• GOAL:
Continue the lecture transcript on constructing a parabola, starting after its final sentence.

• SELECTED EXTRACT:
☆ ☆ ☆
Hello, everyone. Welcome to our NPTEL online certification courses on Engineering Drawing
and Computer Graphics. We are in module number 2, lecture number 15 on Conic Sections.
(Refer Slide Time: 00:26)

And in today's class, we will learn more about how to construct parabola? So, a parabola will be
constructed by taking a parallel section to the slant and passing through this section. That gives
us parabola.

(Refer Slide Time: 00:47)

There are mainly three methods available for constructing parabola; one is using focus directrix
method. The second one is the rectangle method, and the third one is the tangent method. To
construct it through focus directrix method, let us recap how to construct this.
A directrix is the one which is having infinite eccentricity. Let us look at briefly if there is a focus
a circle with an increase in eccentricity turns out to be an ellipse. Further increase in this
eccentricity from the directrix, it becomes a parabola for which eccentricity is equal to 1.
(Refer Slide Time: 01:49)

So, this is the parabola for which eccentricity is 1 that means, pick any point on parabola focus
to point and directrix to that point makes equal ratio.
☆ ☆ ☆
• DATASET EXTRACT:
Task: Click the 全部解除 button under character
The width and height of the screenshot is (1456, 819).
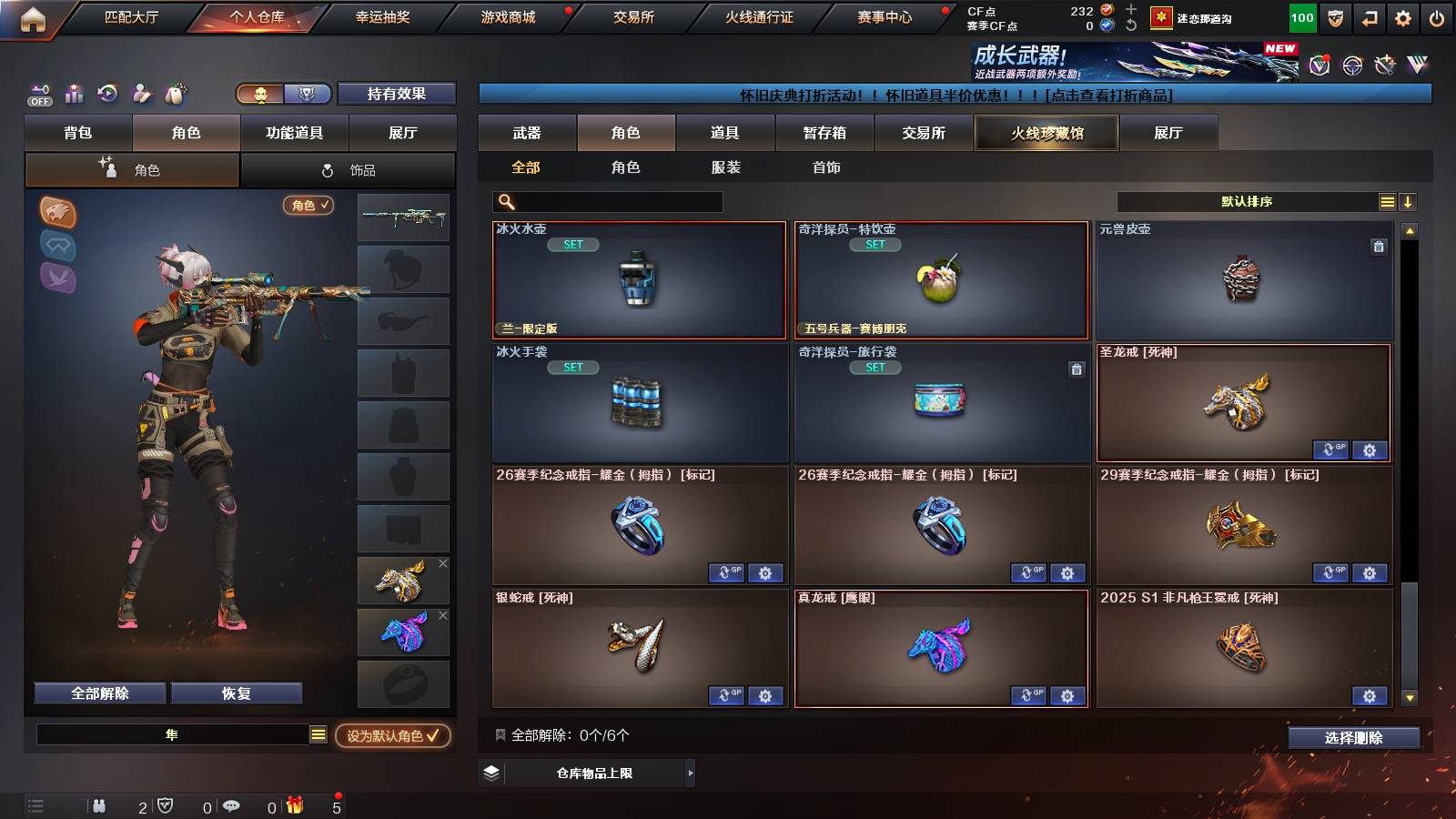Action: pos(98,693)
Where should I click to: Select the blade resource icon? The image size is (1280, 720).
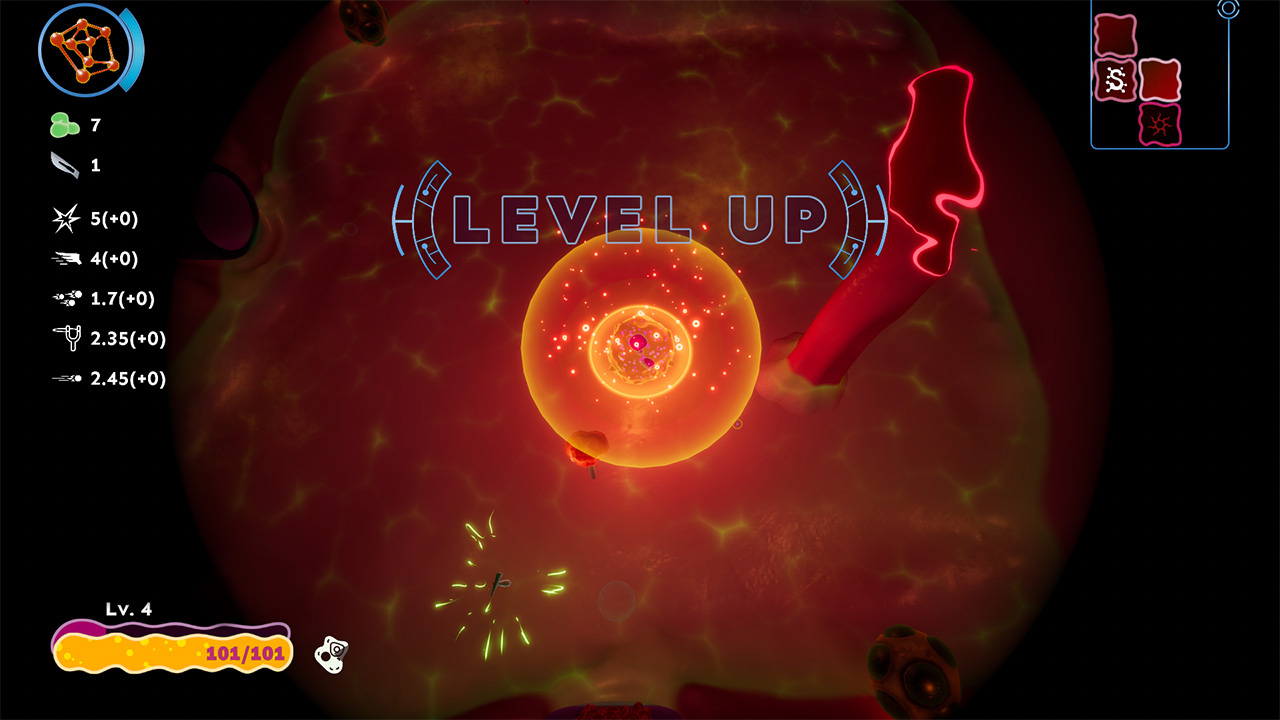point(62,165)
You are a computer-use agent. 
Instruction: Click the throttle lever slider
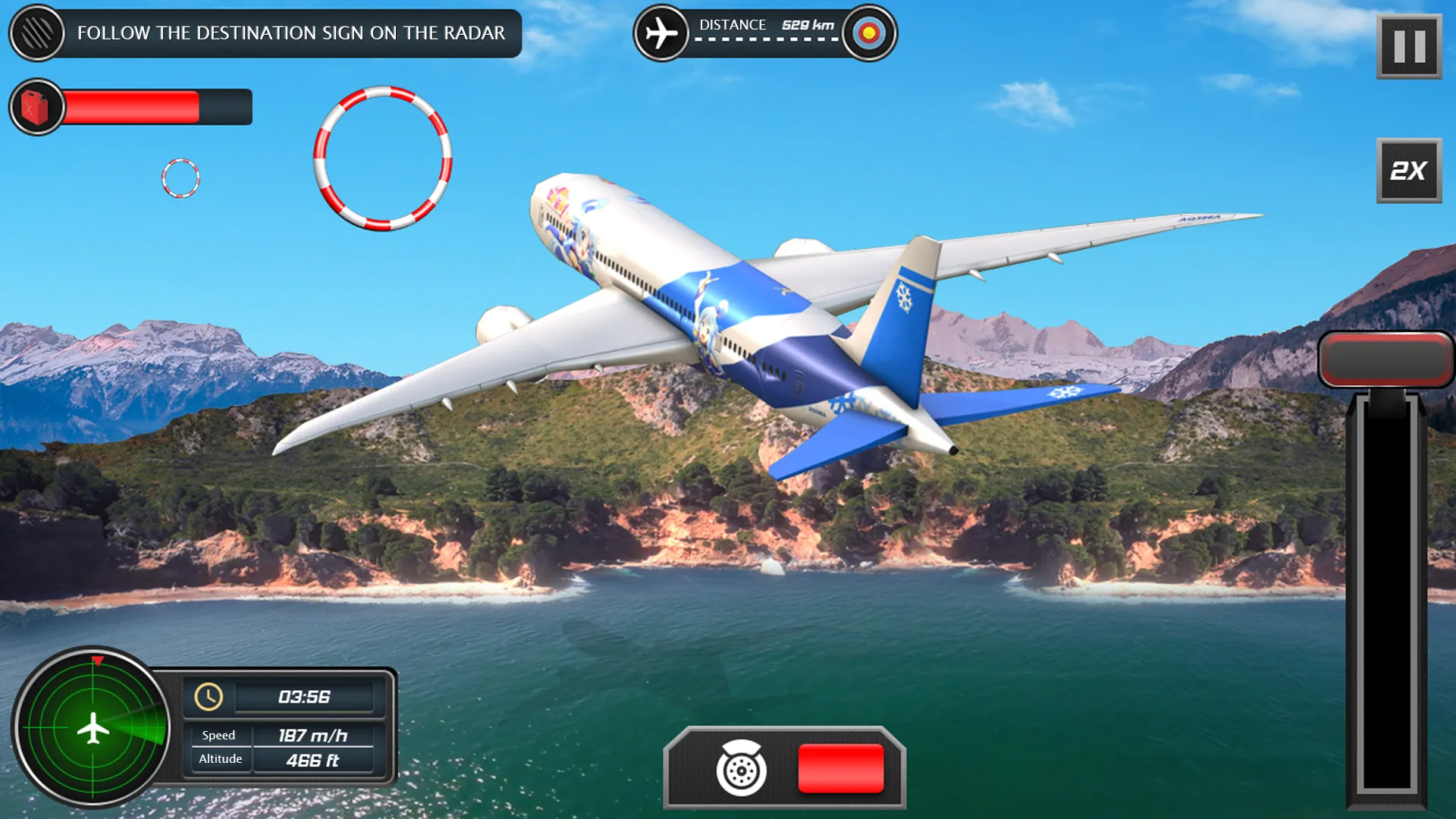[x=1386, y=599]
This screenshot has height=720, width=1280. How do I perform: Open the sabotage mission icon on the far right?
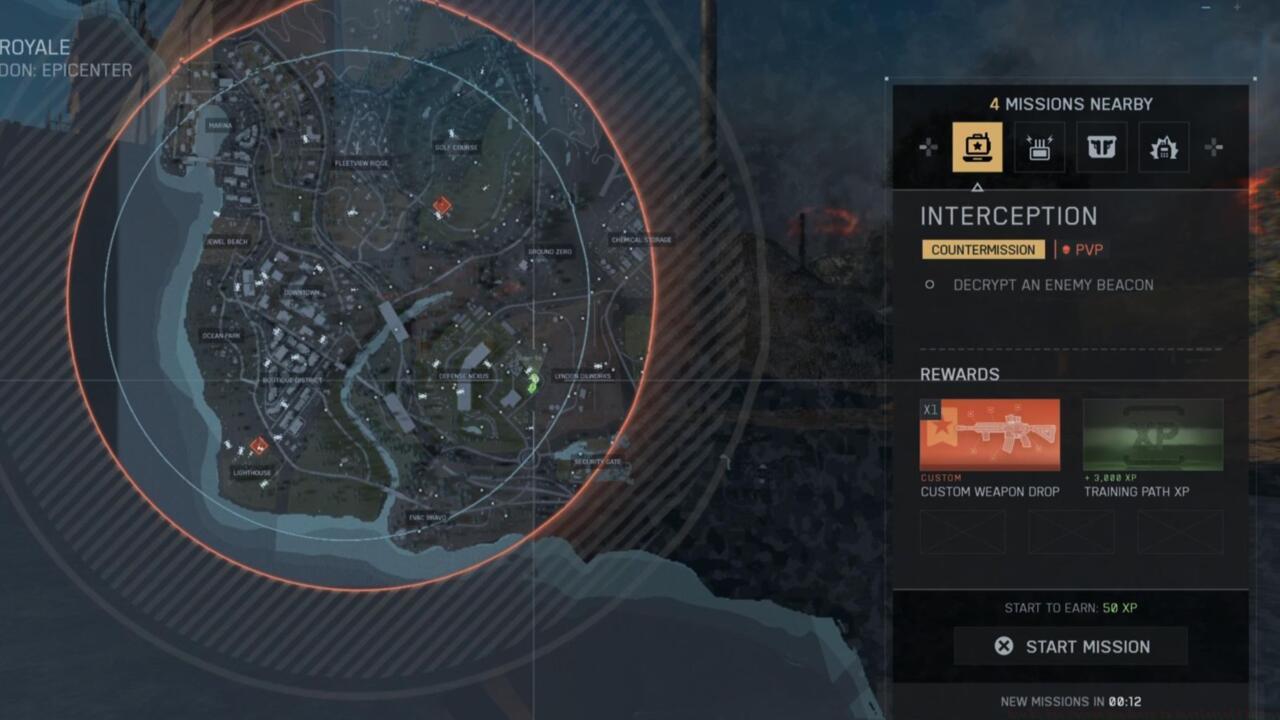click(x=1163, y=146)
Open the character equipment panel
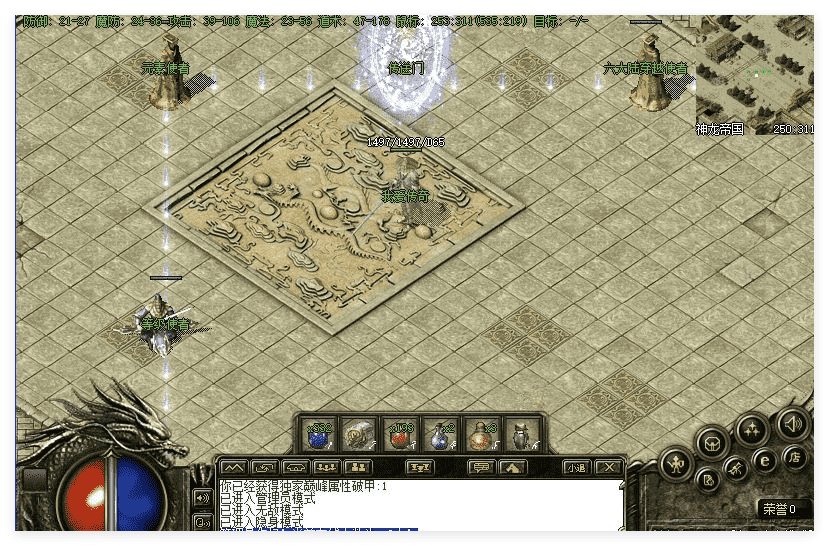The height and width of the screenshot is (546, 829). click(x=676, y=464)
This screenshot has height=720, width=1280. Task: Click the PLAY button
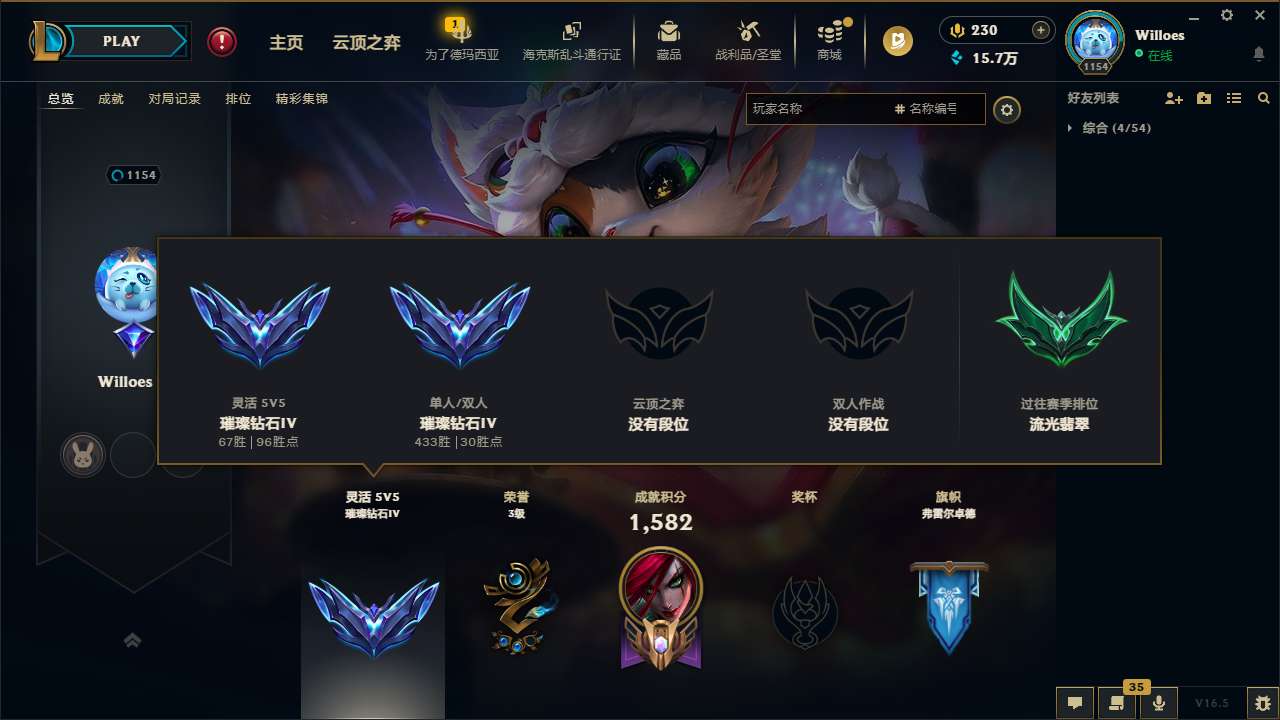coord(122,41)
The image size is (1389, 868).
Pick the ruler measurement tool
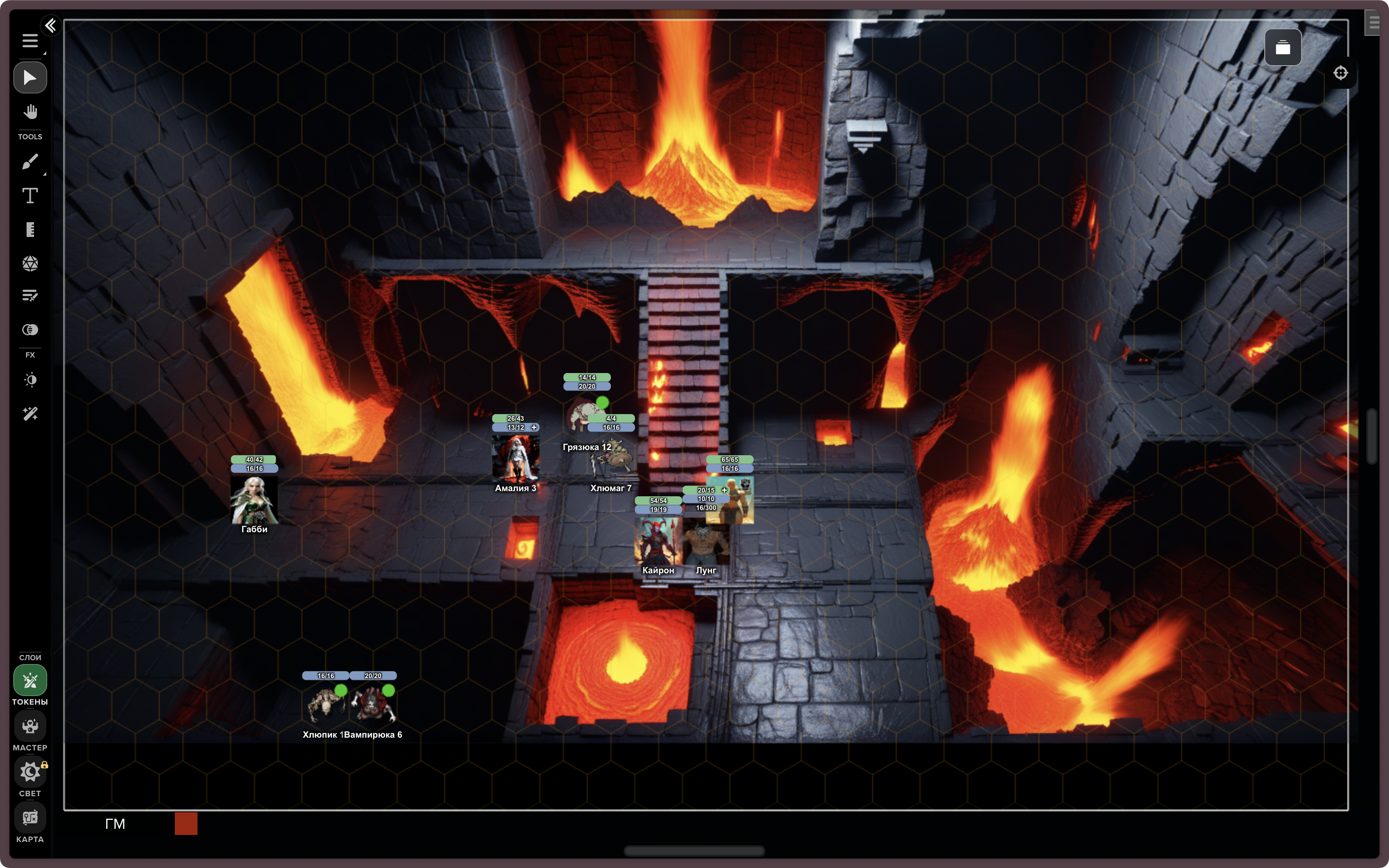pyautogui.click(x=30, y=230)
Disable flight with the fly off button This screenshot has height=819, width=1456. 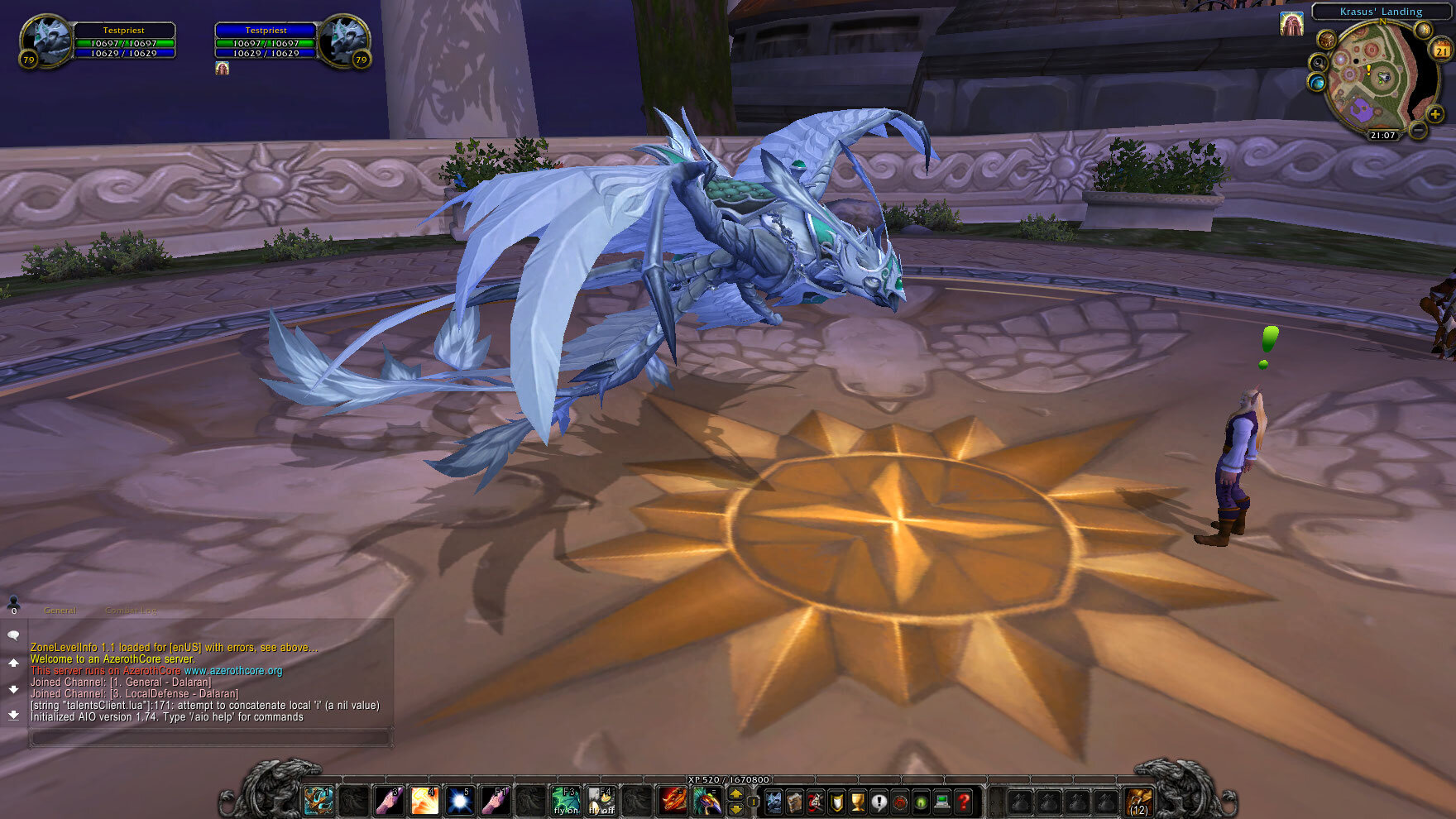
☆ ☆ ☆
• OUTPUT:
(Refer Slide Time: 02:16)

Usually, we note it by focus may be a point V on this point C on CC axis C V and V F are the
same for the parabola. Further increase in eccentricity one will be going to get a hyperbola;
infinite eccentricity is the vertical line or this straight line.
(Refer Slide Time: 02:55)

We have already linked eccentricity is the distance of the point from focus to distance from
directrix.

(Refer Slide Time: 03:12)

Now, using focus directrix method, the first one focus directrix method, we will construct a
parabola. Suppose the distance of focus let us begin with an example. In that case, focus from
the directrix is given, and eccentricity is given for parabola eccentricity always be 1, whether it
is given or not.
Let us construct a parabola, for example; a parabola has an eccentricity 1 and distance of focus
from the directrix. Let us take 60 mm in this case. So, using directrix focus method we are going
to construct this parabola, let us call this point is C, and this is C’, and focus in our definition F.
By eccentricity, we will be in a position to locate V where VF is equal to CV. For this purpose,
what we do is first draw A B line, as directrix then a perpendicular line CC’. The distance from
focus from the directrix is known. So, locate this point V by knowing C and F, once this CV VF
is known we are going to construct the rest of the parabola.

(Refer Slide Time: 05:32)

Let us name this is CC’ V point A B point as directrix. First, draw directrix AB on axis CC’. So,
parallelly let us construct it on our graph sheet.
(Refer Slide Time: 06:28)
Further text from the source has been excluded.